> _Goal of the exercise_
Copy out the items below verbatim, starting at the line with "Image resolution: width=975" and ending at the line with "Action: tap(1301, 782)", both lines included.

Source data
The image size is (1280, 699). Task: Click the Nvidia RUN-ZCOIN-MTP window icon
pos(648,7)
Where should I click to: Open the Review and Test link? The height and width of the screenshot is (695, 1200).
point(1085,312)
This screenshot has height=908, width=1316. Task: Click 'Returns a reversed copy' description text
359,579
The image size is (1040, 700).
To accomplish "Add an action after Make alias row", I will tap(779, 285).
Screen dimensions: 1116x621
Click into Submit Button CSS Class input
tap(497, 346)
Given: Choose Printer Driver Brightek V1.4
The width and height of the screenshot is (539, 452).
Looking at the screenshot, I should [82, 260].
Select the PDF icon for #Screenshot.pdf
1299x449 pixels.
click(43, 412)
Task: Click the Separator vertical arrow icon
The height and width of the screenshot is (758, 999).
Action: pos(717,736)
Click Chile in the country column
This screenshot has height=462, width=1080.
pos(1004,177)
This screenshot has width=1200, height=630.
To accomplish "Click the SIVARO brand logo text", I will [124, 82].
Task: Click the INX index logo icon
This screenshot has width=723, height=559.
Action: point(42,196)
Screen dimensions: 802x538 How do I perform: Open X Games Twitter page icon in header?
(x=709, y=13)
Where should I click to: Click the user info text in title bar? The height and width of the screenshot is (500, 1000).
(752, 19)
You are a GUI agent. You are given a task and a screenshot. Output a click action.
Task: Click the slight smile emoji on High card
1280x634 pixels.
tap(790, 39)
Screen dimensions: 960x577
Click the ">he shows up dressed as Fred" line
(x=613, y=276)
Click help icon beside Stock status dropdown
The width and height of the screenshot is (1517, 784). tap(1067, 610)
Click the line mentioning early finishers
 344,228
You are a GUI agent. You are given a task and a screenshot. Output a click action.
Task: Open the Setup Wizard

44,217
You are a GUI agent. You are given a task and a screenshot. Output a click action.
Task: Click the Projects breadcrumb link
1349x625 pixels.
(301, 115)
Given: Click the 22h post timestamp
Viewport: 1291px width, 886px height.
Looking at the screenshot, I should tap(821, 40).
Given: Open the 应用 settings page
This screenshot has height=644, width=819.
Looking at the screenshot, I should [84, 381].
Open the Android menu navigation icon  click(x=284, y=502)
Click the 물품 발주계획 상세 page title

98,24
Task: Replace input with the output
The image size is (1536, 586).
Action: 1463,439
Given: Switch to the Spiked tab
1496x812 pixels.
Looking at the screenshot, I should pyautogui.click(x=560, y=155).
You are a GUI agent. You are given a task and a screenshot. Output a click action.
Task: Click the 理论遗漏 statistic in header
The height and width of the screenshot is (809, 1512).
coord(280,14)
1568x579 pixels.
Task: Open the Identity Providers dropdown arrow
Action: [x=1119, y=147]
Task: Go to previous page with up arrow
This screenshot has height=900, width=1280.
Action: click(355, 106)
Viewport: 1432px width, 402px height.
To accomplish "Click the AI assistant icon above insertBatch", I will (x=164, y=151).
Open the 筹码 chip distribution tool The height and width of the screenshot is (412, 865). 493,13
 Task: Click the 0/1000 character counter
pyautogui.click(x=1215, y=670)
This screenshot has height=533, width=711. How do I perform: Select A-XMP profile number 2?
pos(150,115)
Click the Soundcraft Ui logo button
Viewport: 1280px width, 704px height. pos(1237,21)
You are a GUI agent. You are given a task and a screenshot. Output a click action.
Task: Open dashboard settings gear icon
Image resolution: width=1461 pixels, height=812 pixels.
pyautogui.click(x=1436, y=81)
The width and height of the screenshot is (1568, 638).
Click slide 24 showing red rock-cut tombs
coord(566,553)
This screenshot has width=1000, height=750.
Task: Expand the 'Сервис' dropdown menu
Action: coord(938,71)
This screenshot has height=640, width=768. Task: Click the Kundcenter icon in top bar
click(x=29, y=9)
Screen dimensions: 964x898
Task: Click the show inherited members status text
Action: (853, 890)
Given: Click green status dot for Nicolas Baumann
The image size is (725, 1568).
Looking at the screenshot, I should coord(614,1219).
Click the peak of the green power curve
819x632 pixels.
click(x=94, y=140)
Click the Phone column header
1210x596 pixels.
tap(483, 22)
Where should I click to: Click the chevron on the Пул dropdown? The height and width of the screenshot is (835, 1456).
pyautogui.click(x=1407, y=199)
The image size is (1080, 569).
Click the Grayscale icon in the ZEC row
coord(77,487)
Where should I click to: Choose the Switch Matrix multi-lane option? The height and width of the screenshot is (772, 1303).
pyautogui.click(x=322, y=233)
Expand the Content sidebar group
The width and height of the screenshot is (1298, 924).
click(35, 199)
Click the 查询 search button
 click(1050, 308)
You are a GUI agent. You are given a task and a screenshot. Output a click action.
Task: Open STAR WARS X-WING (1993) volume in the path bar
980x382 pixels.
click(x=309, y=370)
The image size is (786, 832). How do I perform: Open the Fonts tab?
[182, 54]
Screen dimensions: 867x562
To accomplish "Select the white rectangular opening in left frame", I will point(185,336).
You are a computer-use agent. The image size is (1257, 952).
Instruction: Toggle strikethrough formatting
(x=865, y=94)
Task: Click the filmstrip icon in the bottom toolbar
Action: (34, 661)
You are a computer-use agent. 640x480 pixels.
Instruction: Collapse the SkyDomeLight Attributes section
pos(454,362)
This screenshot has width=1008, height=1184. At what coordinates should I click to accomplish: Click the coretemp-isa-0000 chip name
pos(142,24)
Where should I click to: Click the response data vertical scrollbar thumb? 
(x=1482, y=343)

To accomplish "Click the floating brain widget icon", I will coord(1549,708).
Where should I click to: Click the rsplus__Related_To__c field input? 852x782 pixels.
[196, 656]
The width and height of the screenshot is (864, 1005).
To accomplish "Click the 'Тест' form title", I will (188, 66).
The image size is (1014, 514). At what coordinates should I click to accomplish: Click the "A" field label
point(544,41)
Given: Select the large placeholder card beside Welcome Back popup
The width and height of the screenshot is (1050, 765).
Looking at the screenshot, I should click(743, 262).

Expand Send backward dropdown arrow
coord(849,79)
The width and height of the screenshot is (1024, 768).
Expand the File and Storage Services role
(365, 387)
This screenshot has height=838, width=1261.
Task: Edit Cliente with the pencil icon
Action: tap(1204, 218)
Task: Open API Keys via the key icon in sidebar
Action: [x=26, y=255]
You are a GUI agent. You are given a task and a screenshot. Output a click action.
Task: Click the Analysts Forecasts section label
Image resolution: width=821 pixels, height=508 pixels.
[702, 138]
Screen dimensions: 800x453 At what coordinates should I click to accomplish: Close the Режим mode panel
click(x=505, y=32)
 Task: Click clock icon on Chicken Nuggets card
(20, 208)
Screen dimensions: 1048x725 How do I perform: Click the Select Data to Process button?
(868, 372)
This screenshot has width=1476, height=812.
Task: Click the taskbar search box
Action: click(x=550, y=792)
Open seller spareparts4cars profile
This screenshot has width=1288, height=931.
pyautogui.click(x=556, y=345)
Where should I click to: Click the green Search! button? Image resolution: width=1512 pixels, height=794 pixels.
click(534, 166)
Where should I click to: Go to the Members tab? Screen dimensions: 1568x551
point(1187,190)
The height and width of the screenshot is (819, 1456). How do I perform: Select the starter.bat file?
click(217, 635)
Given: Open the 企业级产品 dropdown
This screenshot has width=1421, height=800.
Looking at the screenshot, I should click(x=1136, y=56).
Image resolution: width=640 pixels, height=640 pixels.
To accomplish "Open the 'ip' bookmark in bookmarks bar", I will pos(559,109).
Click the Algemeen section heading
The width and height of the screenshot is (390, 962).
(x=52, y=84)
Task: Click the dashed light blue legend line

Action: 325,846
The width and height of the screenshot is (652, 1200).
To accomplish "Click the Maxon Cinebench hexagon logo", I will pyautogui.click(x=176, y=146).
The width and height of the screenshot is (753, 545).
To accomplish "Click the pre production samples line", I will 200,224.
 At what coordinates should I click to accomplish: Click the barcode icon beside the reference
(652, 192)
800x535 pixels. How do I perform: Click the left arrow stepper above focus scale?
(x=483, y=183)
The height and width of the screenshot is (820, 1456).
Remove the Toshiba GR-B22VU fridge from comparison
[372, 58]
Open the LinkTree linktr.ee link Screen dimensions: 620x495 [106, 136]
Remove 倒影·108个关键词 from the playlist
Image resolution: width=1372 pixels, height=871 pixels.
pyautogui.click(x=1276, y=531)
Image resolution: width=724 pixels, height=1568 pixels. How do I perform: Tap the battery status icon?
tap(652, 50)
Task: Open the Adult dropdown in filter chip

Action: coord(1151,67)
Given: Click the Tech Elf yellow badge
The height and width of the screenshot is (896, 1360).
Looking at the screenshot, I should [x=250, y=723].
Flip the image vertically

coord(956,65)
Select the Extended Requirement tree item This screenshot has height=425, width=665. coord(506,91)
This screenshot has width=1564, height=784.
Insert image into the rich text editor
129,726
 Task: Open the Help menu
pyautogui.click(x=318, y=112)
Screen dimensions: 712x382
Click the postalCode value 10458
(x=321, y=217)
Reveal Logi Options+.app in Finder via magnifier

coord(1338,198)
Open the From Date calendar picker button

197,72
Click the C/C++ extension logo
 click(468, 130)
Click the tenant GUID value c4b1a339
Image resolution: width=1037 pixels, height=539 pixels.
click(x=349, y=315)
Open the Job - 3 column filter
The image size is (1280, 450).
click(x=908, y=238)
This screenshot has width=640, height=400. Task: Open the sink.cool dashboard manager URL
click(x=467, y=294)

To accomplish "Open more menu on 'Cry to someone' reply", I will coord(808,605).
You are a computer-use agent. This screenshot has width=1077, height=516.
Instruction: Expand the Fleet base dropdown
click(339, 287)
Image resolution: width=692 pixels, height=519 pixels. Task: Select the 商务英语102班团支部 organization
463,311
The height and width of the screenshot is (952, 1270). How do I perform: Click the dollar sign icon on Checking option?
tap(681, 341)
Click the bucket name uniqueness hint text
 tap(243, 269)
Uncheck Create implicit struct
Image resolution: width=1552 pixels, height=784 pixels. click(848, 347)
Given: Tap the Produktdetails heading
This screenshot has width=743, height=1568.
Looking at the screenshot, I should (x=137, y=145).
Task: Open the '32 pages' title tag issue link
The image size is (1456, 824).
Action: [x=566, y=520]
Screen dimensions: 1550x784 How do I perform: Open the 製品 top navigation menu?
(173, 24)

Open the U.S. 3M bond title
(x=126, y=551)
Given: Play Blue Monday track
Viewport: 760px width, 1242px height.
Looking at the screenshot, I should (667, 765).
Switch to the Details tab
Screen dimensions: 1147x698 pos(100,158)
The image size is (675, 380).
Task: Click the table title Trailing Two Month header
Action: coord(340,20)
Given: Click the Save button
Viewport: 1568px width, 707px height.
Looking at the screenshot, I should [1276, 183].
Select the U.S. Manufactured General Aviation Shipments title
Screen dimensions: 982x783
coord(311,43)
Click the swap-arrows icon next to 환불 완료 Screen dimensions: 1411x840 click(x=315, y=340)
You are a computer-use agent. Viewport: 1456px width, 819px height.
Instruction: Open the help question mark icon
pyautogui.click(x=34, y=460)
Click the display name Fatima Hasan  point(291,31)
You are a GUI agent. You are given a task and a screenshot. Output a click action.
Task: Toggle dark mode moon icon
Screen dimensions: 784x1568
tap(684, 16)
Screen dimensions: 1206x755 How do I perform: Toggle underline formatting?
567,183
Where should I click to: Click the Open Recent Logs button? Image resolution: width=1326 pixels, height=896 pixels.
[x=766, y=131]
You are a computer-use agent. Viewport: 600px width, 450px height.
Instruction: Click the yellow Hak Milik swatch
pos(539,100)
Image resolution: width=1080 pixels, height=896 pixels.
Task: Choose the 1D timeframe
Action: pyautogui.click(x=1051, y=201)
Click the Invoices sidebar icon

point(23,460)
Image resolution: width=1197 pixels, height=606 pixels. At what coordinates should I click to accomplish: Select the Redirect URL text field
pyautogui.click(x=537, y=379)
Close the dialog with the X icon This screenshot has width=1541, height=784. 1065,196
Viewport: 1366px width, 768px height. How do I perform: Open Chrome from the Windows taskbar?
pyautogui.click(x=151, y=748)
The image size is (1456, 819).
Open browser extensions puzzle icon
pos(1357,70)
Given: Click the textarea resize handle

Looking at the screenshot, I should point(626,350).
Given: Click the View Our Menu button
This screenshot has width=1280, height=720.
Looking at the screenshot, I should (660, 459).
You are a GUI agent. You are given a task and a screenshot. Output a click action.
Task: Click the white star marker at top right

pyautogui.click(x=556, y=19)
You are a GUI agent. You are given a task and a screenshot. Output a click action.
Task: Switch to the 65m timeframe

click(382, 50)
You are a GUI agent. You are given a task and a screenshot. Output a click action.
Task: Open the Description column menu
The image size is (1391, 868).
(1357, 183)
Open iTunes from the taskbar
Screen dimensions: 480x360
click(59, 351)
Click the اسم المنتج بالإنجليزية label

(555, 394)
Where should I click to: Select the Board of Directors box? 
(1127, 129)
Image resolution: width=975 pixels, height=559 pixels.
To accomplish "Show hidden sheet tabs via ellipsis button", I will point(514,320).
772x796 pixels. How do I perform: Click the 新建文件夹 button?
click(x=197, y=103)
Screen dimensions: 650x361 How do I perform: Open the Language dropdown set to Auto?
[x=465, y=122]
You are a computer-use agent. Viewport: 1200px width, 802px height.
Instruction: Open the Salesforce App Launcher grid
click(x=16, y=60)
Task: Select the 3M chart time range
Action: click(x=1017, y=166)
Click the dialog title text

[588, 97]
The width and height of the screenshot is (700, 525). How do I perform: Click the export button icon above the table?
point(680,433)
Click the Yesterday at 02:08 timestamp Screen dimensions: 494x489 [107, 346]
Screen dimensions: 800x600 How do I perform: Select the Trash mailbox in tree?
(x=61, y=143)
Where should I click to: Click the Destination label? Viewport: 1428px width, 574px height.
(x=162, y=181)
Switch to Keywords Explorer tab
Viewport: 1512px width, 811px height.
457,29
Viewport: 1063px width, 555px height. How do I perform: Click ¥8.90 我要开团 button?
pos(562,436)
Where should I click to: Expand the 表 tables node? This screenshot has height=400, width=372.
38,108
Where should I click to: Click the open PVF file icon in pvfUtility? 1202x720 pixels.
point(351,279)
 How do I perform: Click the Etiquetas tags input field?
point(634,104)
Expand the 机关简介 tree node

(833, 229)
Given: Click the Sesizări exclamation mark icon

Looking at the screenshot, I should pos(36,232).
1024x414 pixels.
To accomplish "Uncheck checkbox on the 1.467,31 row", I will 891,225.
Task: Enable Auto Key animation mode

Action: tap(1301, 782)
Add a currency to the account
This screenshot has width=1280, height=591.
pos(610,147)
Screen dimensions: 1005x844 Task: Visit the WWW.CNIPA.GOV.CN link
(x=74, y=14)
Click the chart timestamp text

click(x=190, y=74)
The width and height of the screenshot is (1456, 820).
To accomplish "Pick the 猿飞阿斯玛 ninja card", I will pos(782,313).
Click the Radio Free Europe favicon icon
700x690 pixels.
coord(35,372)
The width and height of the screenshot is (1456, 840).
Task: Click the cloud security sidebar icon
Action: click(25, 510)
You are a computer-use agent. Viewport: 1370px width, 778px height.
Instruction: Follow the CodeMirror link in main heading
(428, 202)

> _The completed task_
Image resolution: width=975 pixels, height=559 pixels.
To accomplish "Show hidden sheet tabs via ellipsis button", I will point(514,320).
772x796 pixels. How do I perform: Click the 新建文件夹 button?
click(x=197, y=103)
Screen dimensions: 650x361 How do I perform: Open the Language dropdown set to Auto?
[x=465, y=122]
You are a computer-use agent. Viewport: 1200px width, 802px height.
Instruction: Open the Salesforce App Launcher grid
click(x=16, y=60)
Task: Select the 3M chart time range
Action: click(x=1017, y=166)
Click the dialog title text

[588, 97]
The width and height of the screenshot is (700, 525). How do I perform: Click the export button icon above the table?
point(680,433)
Click the Yesterday at 02:08 timestamp Screen dimensions: 494x489 [107, 346]
Screen dimensions: 800x600 How do I perform: Select the Trash mailbox in tree?
(x=61, y=143)
Where should I click to: Click the Destination label? Viewport: 1428px width, 574px height.
(x=162, y=181)
Switch to Keywords Explorer tab
Viewport: 1512px width, 811px height.
457,29
Viewport: 1063px width, 555px height. How do I perform: Click ¥8.90 我要开团 button?
pos(562,436)
Where should I click to: Expand the 表 tables node? This screenshot has height=400, width=372.
38,108
Where should I click to: Click the open PVF file icon in pvfUtility? 1202x720 pixels.
point(351,279)
 How do I perform: Click the Etiquetas tags input field?
point(634,104)
Expand the 机关简介 tree node

(833, 229)
Given: Click the Sesizări exclamation mark icon

Looking at the screenshot, I should pos(36,232).
1024x414 pixels.
To accomplish "Uncheck checkbox on the 1.467,31 row", I will 891,225.
Task: Enable Auto Key animation mode

Action: tap(1301, 782)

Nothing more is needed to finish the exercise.